A colleague was asking me if I knew how to plot SPARQL query results from the Ordnance Survey linked data onto an OS OpenSpace map. Although I’d done it a few times before, it was never something I’d blogged. So here goes…

This is a lot easier than you might imagine. The first thing you want to do is perform your SPARQL query and get back the results as a csv file. I blogged about this a while back, but here is a quick recap. Let us suppose I want to plot a centroid for all the districts in England, and have their name appear in the pop up text. It is easy to perform a query to get back the easting, northing and name for all the districts. First go to the Boundary-Line(TM) SPARQL endpoint and enter the following query:

select ?x ?y ?name
where
{
?a <http://www.w3.org/2000/01/rdf-schema#label> ?name .
?a <http://data.ordnancesurvey.co.uk/ontology/spatialrelations/easting> ?x .
?a <http://data.ordnancesurvey.co.uk/ontology/spatialrelations/northing> ?y .
?a a <http://data.ordnancesurvey.co.uk/ontology/admingeo/District> .
}

Make sure the response format is set to CSV. Now click the query button. The “Reponse” box will have your query results, and the “Request box” should have a long complicated looking URL:

http://data.ordnancesurvey.co.uk/datasets/boundary-line/apis/sparql?query=select+%3Fx+%3Fy+%3Fname%0D%0Awhere%0D%0A%7B%0D%0A%3Fa+%3Chttp%3A%2F%2Fwww.w3.org%2F2000%2F01%2Frdf-schema%23label%3E+%3Fname+.%0D%0A%3Fa+%3Chttp%3A%2F%2Fdata.ordnancesurvey.co.uk%2Fontology%2Fspatialrelations%2Feasting%3E+%3Fx+.%0D%0A%3Fa+%3Chttp%3A%2F%2Fdata.ordnancesurvey.co.uk%2Fontology%2Fspatialrelations%2Fnorthing%3E+%3Fy+.%0D%0A%3Fa+a+%3Chttp%3A%2F%2Fdata.ordnancesurvey.co.uk%2Fontology%2Fadmingeo%2FDistrict%3E+.%0D%0A%7D&output=csv

So far so easy.

Now we come to the OS OpenSpace part. It is easy to plot a text file in OS OpenSpace. To find out how go to the OS OpenSpace Code Playground and select the link “Add markers and text from a file“. You should see an example mashup showing some points plotted. To see what is going on click on “Edit in Code Playground” and you should see the javascript & HTML that produces the map. In the Javascript window you can edit the code and preview the changes. For this example the first simple thing you need to do is adjust the zoom level. To do this change:

    osMap.setCenter(new OpenSpace.MapPoint(400000, 400000), 7);

to

    osMap.setCenter(new OpenSpace.MapPoint(400000, 400000), 1);

so we are zoomed all the way out.

We now need to change the input text file. To do this change the following line in the sample code:

    var markersFile = “/res/mymarkers.txt”;

In this line replace /res/mymarkers.txt with the URL you got from the SPARQL endpoint in the Request box. Once you have done that click the ‘render’ button and you should now see your results plotted on an OS OpenSpace map. Click on a map pointer to display the name of the district. Easy as that.

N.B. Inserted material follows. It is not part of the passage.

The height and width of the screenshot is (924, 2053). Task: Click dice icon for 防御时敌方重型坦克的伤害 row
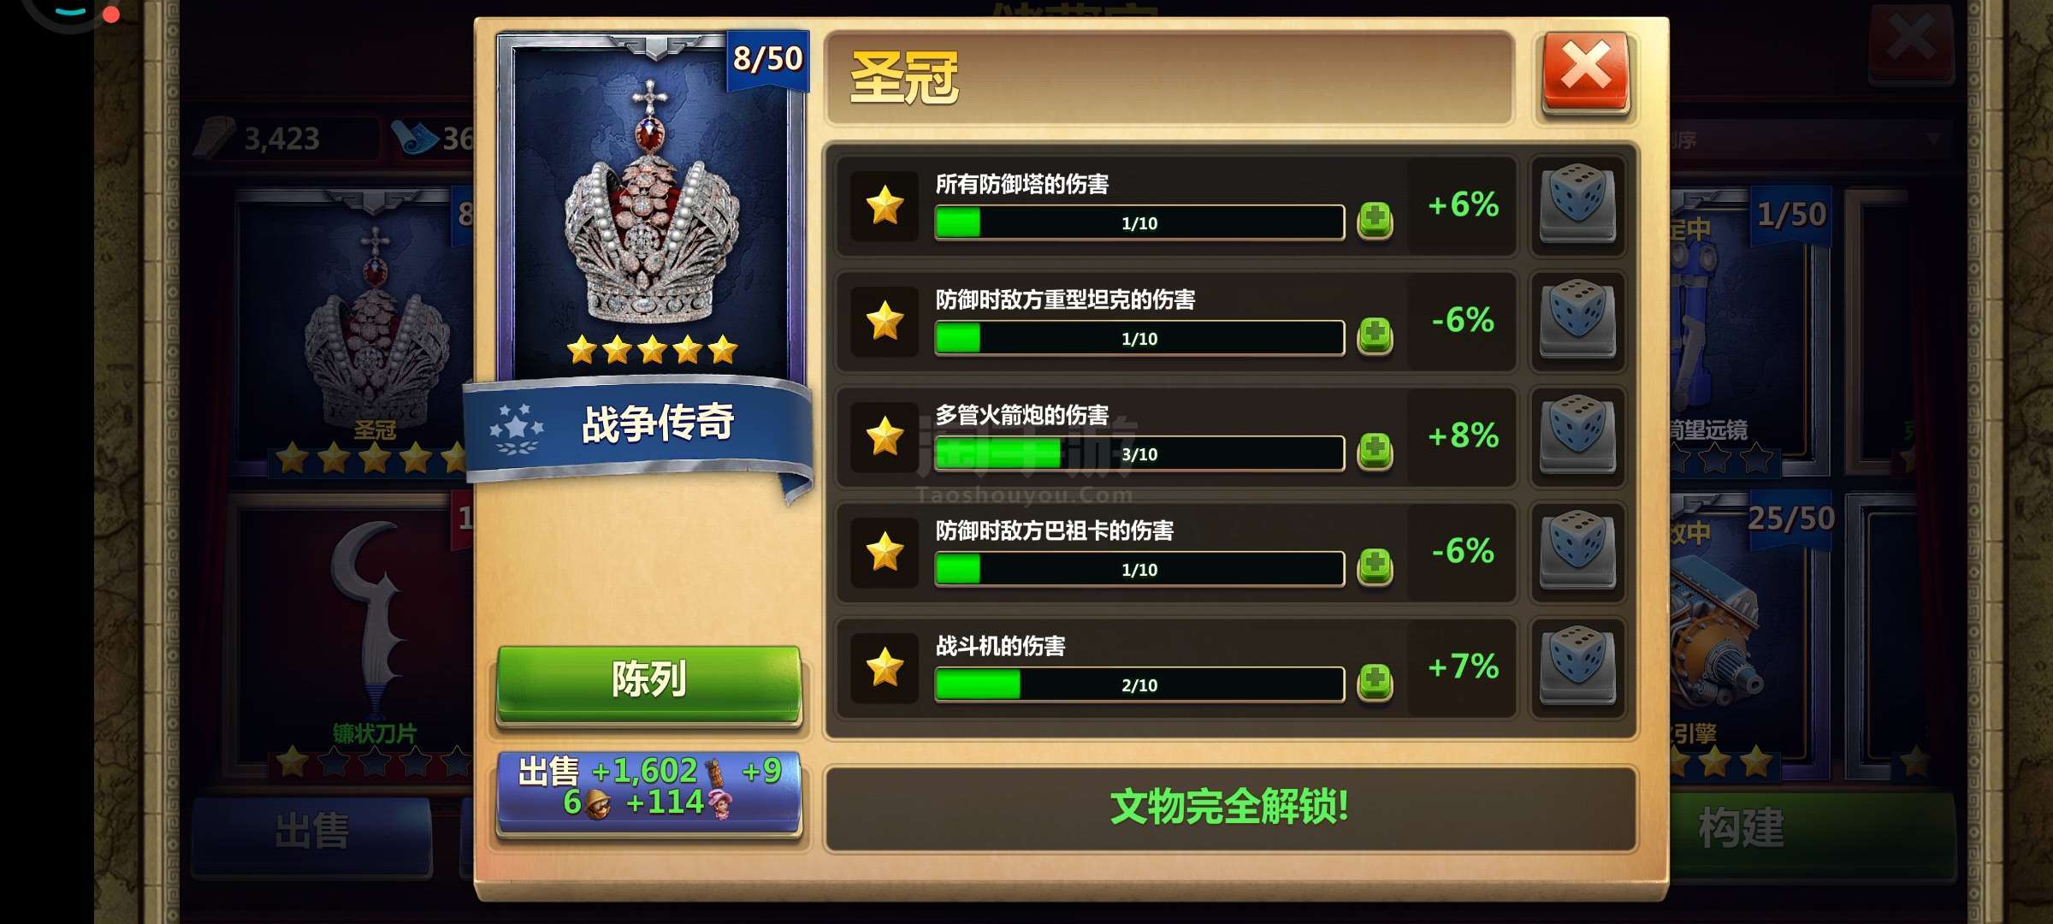tap(1577, 321)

As an exercise to the reader…consult my last few blog posts and display markers for postcodes in a district of your choosing.

SPARQL your way to a Stupor

February 15, 2009 4 comments

A few years back two intrepid explorers set out to survery all of the pubs in Southampton. Their adventure is documented here

A while back I decided to turn their page into linked data and you can see the result here. Mapping is provided by OS OpenSpace as the cartography is far nicer than that of Google or Yahoo! (IMHO of course :)). As of today the site is linked up to Revyu (in both the RDF and HTML) where applicable. You can also now browse the RDF using the OpenLink Data Explorer, Zitgist or Tabulator. No SPARQL endpoint as yet, but maybe one day.